— PASSAGE SHOWN —
· · · · · · ·

Because they've lost control of you and are not calling the shots anymore.

Classic narcissism.

See, you have now done them wrong and they are going to make you pay and make you regret it.


----------



## nuclearnightmare (May 15, 2013)

i agree with vast majority posting here - in effect the answer is a flat no...they cannot change. like any fundamental part of somone's personality...it is only changeable through intense behavioral/cognitive therapy - lasting years. the abuser must commit to that....but they much more likely to deny that they really have a problem, let alone spend years in IC.

I think there are a lot of parallels among physical abuse, emotional abuse and sexual infidelity. the principal result of each of these is humiliation of the abused/victim. Physical assaults on a wife don't often produce lasting injury, but they DO always humilate her. The emotional abuse that is often coupled with it reinforces that humiliation. 

I really think that if the issue is physical abuse, the only answer is divorce - in practically every case. Just as I think if the issue is infidelity, the best solution is usually divorce. Humiliation cannot be tolerated if the victim is to retain their identity; their dignity....its that simple, IMHO.


----------



## jodilee (Aug 31, 2013)

I was married for ten years to an abusive man. He was a control freak and would go in rages yelling and threatening me, even putting loaded guns to my head. He did slam my face into a wood arm of the couch and ruin my front teeth. After 10yrs of it I got tired of it to the point that when he put that loaded gun to my head I would beg him to just pull the trigger. I stopped being scared of him and it was my fear of him that he loved so much. He thrived off making me scared of him. When I stopped being scared he sought out a new victim and had an affair with a woman that was being abused already by her husband. The two are now married and i'm free of him which changed my life for the better and attained a good career and life for myself but I have trust issues cuz of him now and run from any relationship that the man may be anything like that. I don't know if they change or not but for ten years I would take the abuse and he would cry and act like a little baby after trying to make me feel sorry for him. I doubt he changed.

· · · · · · ·

— DATASET CONTENT —
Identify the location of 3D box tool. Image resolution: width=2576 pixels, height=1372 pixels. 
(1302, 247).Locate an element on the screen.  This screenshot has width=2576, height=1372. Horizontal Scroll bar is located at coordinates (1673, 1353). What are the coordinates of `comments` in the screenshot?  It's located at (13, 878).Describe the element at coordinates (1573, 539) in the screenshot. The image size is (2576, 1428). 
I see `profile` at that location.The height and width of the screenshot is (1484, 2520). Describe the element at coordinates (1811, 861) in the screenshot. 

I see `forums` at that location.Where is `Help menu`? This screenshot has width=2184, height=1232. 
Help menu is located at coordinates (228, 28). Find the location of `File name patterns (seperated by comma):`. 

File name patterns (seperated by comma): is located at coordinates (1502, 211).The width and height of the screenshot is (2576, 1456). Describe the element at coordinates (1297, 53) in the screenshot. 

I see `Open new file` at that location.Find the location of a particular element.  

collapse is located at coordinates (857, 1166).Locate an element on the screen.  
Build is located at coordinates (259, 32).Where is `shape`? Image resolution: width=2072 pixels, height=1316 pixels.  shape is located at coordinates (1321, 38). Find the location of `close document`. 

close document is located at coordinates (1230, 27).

· · · · · · ·

— TASK INSTRUCTIONS —
a: In the forum thread about whether abusers can change, what does nuclearnightmare call the only answer to physical abuse in practically every case?
b: Resume the forum thread about whether abusers can change, picking up right after its last sentence.

— RESPONSES IN ORDER —
a: Divorce.

b:
----------



## Cosmos (May 4, 2012)

sunray said:


> Yes they do. In my case my H started sharing personal things discussed in MC with friends and family. He did this to embarrass me. However, it back fired on him and everyone he told thinks he's the biggest A-hole.:scratchhead: The way he gets me under control is buy belittling me in public, calling me horrible names, telling me to F off or F myself, or that he can't stand me and is sick of my BS. It's usually because he thinks he's not going to get laid even though no indication has been made other wise.
> 
> This interesting thing is that they fight us with a divorce. I always wonder why that is. He apparently hates me, wouldn't he welcome the chance to be rid of me? My therapist says it's because once the divorce happens so does exposure but the thing is, my H thinks he's a great guy. He doesn't have any problems, everyone else does. He's going to lose his job some day I just know it. No, he's not afraid of exposure, he literally thinks he's perfect.


You can bet your life that he knows all too well that he's far from perfect, and that's why (like most abusers) he spends so much time creating smoke screens to make you look bad and focusing on the perceived imperfections of others. It HAS to be someone else's fault, because if it isn't it means that the abuser has to to take responsibility for their own outrageous behaviour.


----------



## Ladymoon (Sep 17, 2013)

Hi, i can relate to some of this, my partner has been emotionally and mentally abusive since I moved in with her 2 years ago. Well that's not true, after our last separation (3 months) she got counselling and did change....the problem is I can see the early warning signs that the cycle might be starting up again. 

Even if he does change you'll be on guard all the time watching for warning signs and even if the abuse doesn't start up again you will never trust him completely again. Abuse damages the fabric of a relationship and you will never get back what you had at the beginning. 

I honestly wish I had left when we separated and called it a day then. It looks like we're headed that way anyway and I need to go through all the heartache and the practical nightmare of sorting out finances and a place to stay. 

Get out while you can is my advice.

Sharon


----------



## Ladymoon (Sep 17, 2013)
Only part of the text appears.